Look through the records below and state how many lines carry the string "agent", adding nothing.

(Supplied material begins)

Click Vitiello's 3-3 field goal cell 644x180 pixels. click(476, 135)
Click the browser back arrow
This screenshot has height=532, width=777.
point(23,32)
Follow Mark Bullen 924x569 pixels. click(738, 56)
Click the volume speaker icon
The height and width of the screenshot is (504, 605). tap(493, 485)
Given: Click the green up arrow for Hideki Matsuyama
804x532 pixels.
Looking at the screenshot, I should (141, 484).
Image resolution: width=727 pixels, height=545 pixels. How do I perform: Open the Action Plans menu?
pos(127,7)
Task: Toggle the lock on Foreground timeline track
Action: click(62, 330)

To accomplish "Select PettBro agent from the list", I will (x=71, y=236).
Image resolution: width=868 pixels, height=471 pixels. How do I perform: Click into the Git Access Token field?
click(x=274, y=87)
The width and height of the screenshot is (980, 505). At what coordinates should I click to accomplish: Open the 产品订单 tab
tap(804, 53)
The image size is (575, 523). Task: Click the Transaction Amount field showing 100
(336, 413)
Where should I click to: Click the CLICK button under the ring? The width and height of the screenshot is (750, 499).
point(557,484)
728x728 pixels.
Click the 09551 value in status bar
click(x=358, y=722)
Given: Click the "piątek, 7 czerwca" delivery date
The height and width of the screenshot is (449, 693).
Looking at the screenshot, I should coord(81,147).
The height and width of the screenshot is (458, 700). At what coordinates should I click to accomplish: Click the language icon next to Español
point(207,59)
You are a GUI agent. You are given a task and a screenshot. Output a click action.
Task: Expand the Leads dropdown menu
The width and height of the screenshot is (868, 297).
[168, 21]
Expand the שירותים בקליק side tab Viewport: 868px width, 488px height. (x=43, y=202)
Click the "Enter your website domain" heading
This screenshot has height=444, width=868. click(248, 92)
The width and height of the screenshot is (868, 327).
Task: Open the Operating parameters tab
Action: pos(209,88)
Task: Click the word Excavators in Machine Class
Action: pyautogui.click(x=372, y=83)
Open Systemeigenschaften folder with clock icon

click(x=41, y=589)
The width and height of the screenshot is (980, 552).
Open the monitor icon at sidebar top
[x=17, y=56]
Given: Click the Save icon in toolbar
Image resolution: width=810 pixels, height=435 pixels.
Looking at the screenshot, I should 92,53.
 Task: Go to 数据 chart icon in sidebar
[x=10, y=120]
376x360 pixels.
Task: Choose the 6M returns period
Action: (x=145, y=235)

(Supplied material ends)

Result of the exercise:
2